Life Support - NASA Funding Study Of Biological Water Decontamination For Martial Colony

     Water is the lifeblood of human survival and civilization on Earth. It is also critical for our sustained exploration beyond Earth. Mars has plenty of water to sustain our exploration and colonization in the form of subsurface ice. However, it is not clean water. It is contaminated by toxic perchlorates which are a serious environmental hazard on Earth. Perchlorate and chlorate are potent oxidizers that cause equipment corrosion. They are also hazardous to human health even at low concentrations.
     It is critical that Martian water be detoxified to remove these contaminating solutes before it can be used in propellant production, food production, or human consumption in a Martian colony. The scale of anticipated water demand on Mars highlights the shortcomings of traditional water purification approaches. These require large amounts of consumable materials, high electrical draw, or water pretreatment.
     Is there any efficient and cheap way to remove the perchlorates? This innovative solution has been proposed for a NASA NAIC 2024 Phase 1 project. It takes advantage of the reduction of chlorate and perchlorate to chloride and oxygen being thermodynamically favorable, if kinetically slow. This is the promise of the proposed regenerative perchlorate reduction system. It applies synthetic biology to take advantage of and improve upon natural perchlorate reducing bacteria. These terrestrial microbes are not directly suitable for use is space and other celestial bodies. Their key genes pcrAB and cld, which catalyze the reduction of perchlorates to chloride and oxygen, have been previously identified and well-studied.
     This proposed work is based on the prior work studying perchlorate-reducing bacteria by engineering this perchlorate reduction pathway into the spaceflight proven Bacillus subtilis strain 168, under the control of a robust, active promoter. This solution is both highly sustainable and scalable. Unlike traditional water purification approaches, it outright eliminates perchlorates rather than filtering them to dump somewhere.

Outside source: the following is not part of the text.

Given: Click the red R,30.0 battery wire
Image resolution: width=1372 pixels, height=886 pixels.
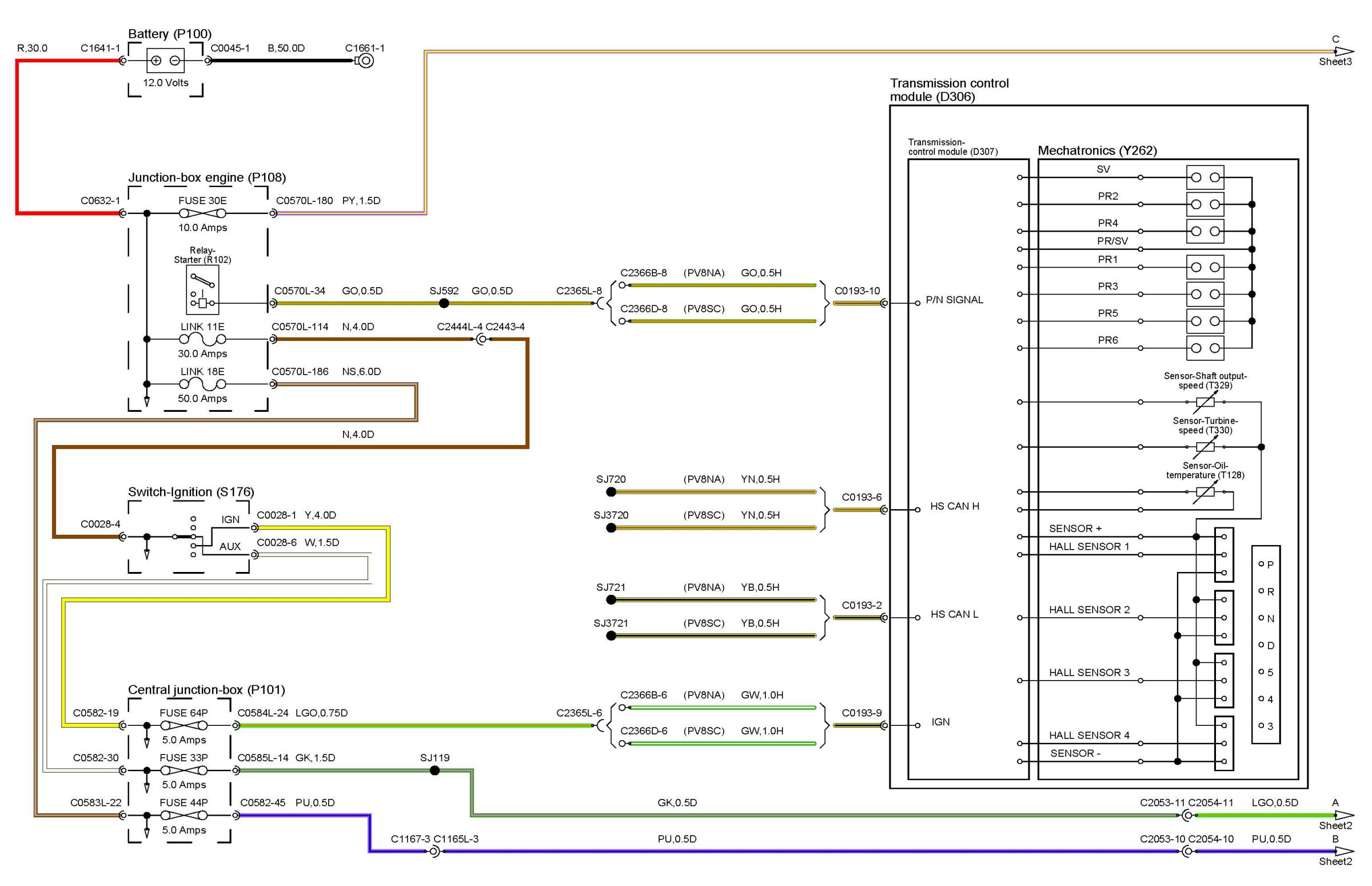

     Phase I will explore whether this approach is feasible through these objectives:
1. The genes PcrAB and cld will be engineered into B. subtilis 168 under the control of the strong promoter pVeg then tested to quantify the efficacy of perchlorate reduction under the modeled conditions.
2. Bacillus subtilis strains will be developed that secrete the enzymes to test intracellular vs extracellular efficacy.
3. A trade study will be performed to compare the performance of biological water detoxification from Objectives 1 & 2 to traditional engineering approaches in terms of mass, power, and crew time.
4. A plan will be developed to include this technology in human Mars missions. Development of detoxification biotechnology will also lead to more efficient solutions to natural and particularly industrial terrestrial perchlorate contamination on Earth. It will also reveal the potential of using life rather than only industrial solutions to address our environmental problems. This may stimulate further innovations for other terrestrial environmental challenges such as climate change.
5. The biological decontamination system will be launched as inert, dried spores stable at room temperature for years. Upon arrival at Mars, the spores will be rehydrated and grown in a bioreactor that satisfies planetary protection standards. Martian water will be processed by the bioreactor to carry out perchlorate reduction. The processed water will then be used or further purified as required.